> **SOURCE TEXT**

Chapter 5

This process of manufacture is almost identical in principle and in practice with that described and patented by Mr. Joseph Aspden in the year 1824; and though various methods have been patented for utilizing the waste heat of the kilns in drying the slurry previous to calcination, still the main feature of burning the material in mass in large and expensive kilns remained the same, and is continued in practice to the present day. The attention of the author was directed to this subject some time since in consequence of the failure of a structure in which Portland cement formed an essential element, and he had not proceeded far in his investigation of the cause of the failure when he was struck with what appeared to him to be the unscientific method adopted in its manufacture, and the uncertain results that must necessarily accrue therefrom. Admitting, in the first place, that the materials employed were considered the best and most economical for the purpose readily accessible, viz., chalk and an alluvial deposit found in abundance on the banks of the Thames and the Medway, and being intimately mixed together in suitable proportions, was it necessary, in order to effect the chemical combination of the ingredients at an intense heat, to employ such massive and expensive structures of masonry, occupying such an enormous space of valuable ground, with tall chimney stacks for the purpose of discharging the objectionable gases, etc., at such a height, in order to reduce the nuisance to the surrounding neighborhood? Again, was it possible to effect the perfect calcination of the interior of the lumps alluded to without bestowing upon the outer portions a greater heat than was necessary for the purpose, causing a wasteful expenditure of both time and fuel? And further, as cement is required to be used in the state of powder, could not the mixture of the raw materials be calcined in powder, thereby avoiding the production of such a hard clinker, which has afterward to be broken up and reduced to a fine powder by grinding in an ordinary mill?

The foregoing are some of the defects which the author applied himself to remove, and he now desires to draw attention to the way in which the object has been attained by the substitution of a revolving furnace for the massive cement kilns now in general use, and by the application of gaseous products to effect calcination, in the place of coke or other solid fuel. The revolving furnace consists of a cylindrical casing of steel or boiler plate supported upon steel rollers (and rotated by means of a worm and wheel, driven by a pulley upon the shaft carrying the worm), lined with good refractory fire brick, so arranged that certain courses are set so as to form three or more radial projecting fins or ledges. The cylindrical casing is provided with two circular rails or pathways, turned perfectly true, to revolve upon the steel rollers, mounted on suitable brickwork, with regenerative flues, by passing through which the gas and air severally become heated, before they meet in the combustion chamber, at the mouth of the revolving furnace. The gas may be supplied from slack coal or other hydrocarbon burnt in any suitable gas producer (such, for instance, as those for which patents have been obtained by Messrs. Brook & Wilson, of Middlesbrough, or by Mr. Thwaite, of Liverpool), which producer may be placed in any convenient situation.

> **DATA SHOWN**
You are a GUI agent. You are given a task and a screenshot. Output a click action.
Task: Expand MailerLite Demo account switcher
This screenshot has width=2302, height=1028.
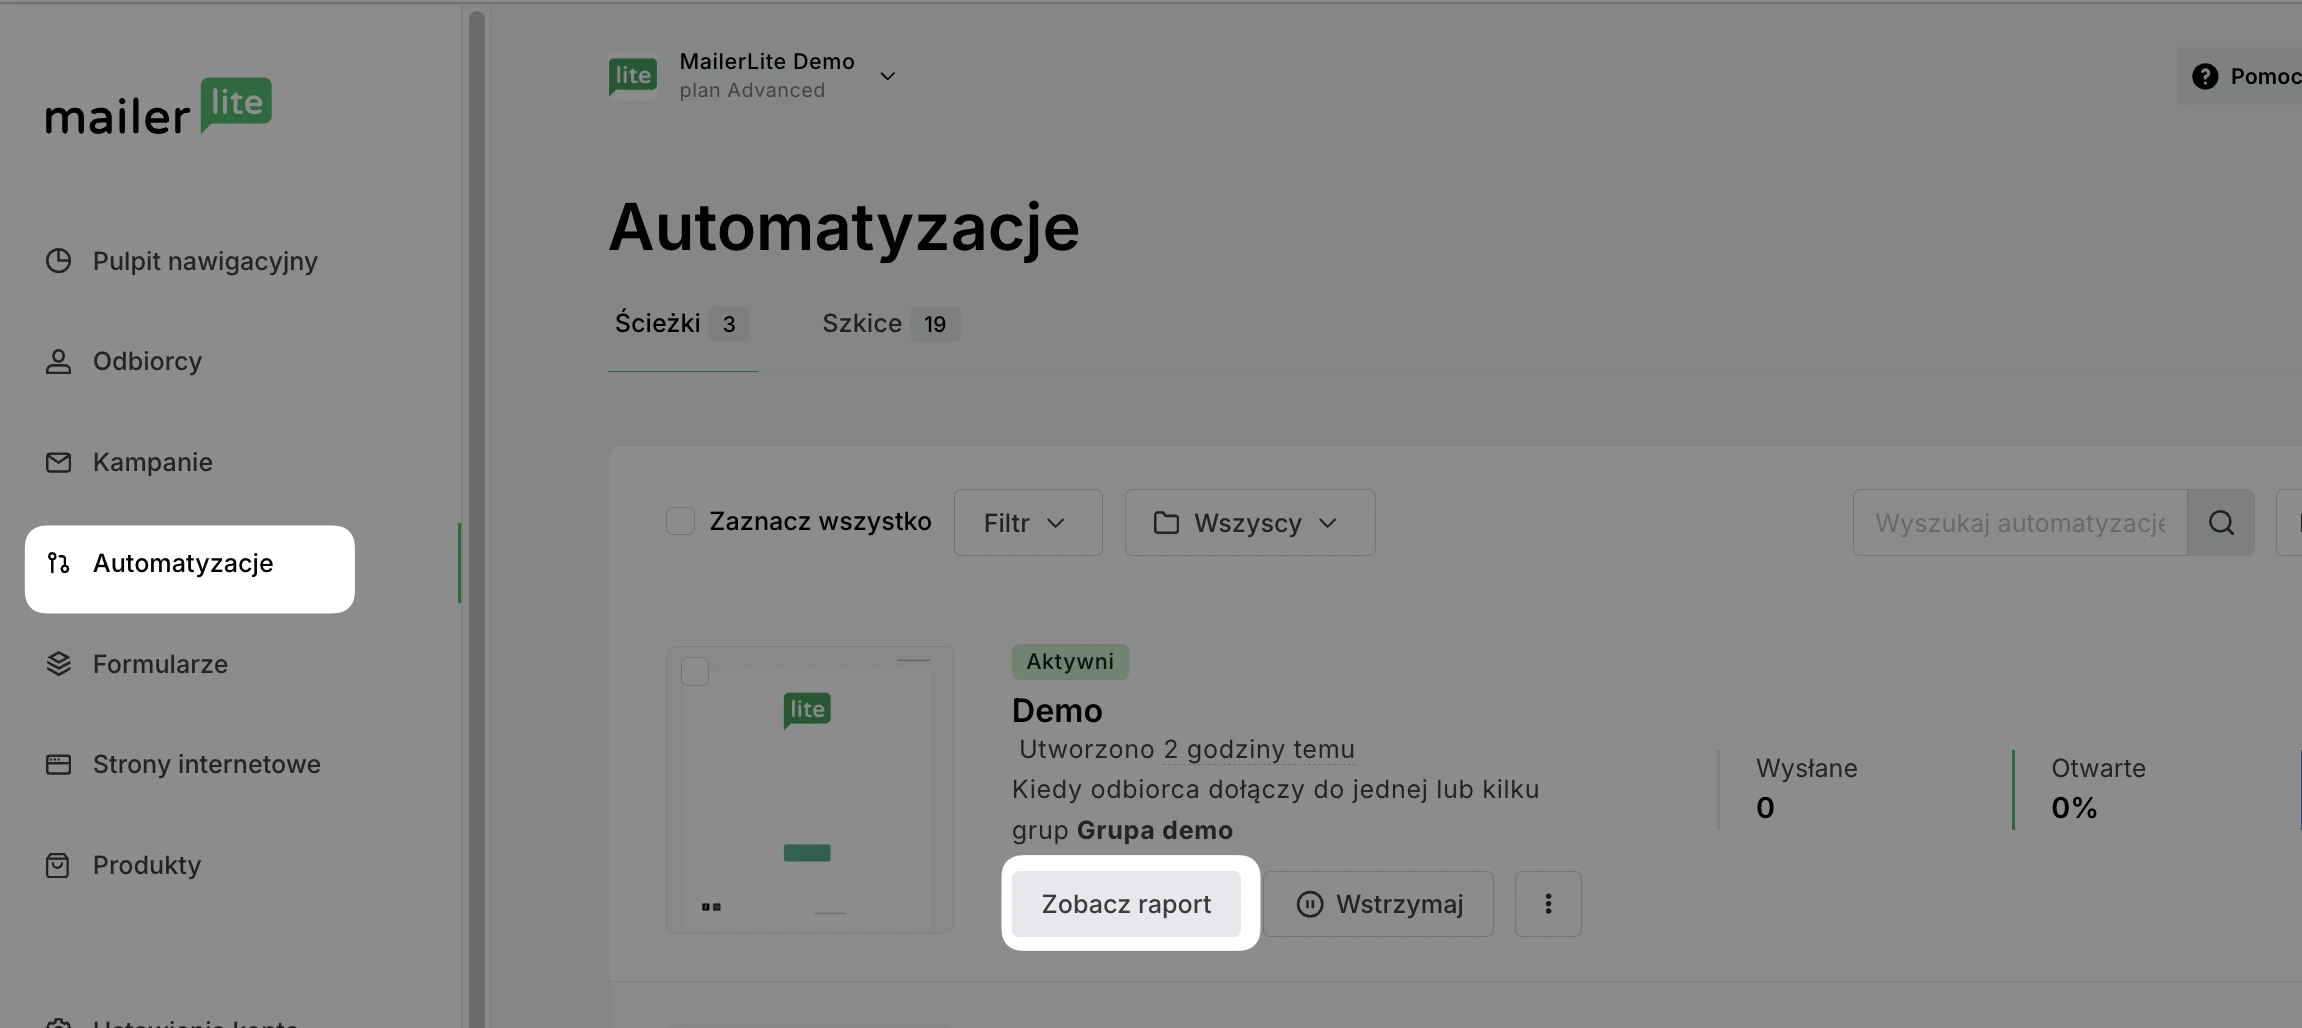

> **TASKS TO COMPLETE**
1. List every place name that appears in the text on Portland cement manufacture.
2. Resume the text on Portland cement manufacture after its final sentence.

> **SOLVED TASKS**
1. Thames, Medway, Middlesbrough, Liverpool

2.
The cement mixture or slurry, instead of being burnt in lumps, is passed between rollers or any suitable mill, when, it readily falls into coarse dry powder, which powder is thence conveyed by an elevator and fed into the revolving furnace by means of a hopper and pipe, which, being set at an angle with the horizon, as it turns gradually conveys the cement material in a tortuous path toward the lower and hotter end, where it is discharged properly calcined. The material having been fed into the upper end of the cylinder falls through the flame to the lower side of it; the cylinder being in motion lifts it on its advancing side, where it rests against one of its projecting fins or ledges until it has reached such an angle that it shoots off in a shower through the flame and falls once more on the lower side. This again causes it to travel in a similar path, and every rotation of the cylinder produces a like effect, so that by the time it arrives at the lower and hotter end it has pursued a roughly helical path, during which it has been constantly lifted and shot through the flame, occupying about half an hour in its transit.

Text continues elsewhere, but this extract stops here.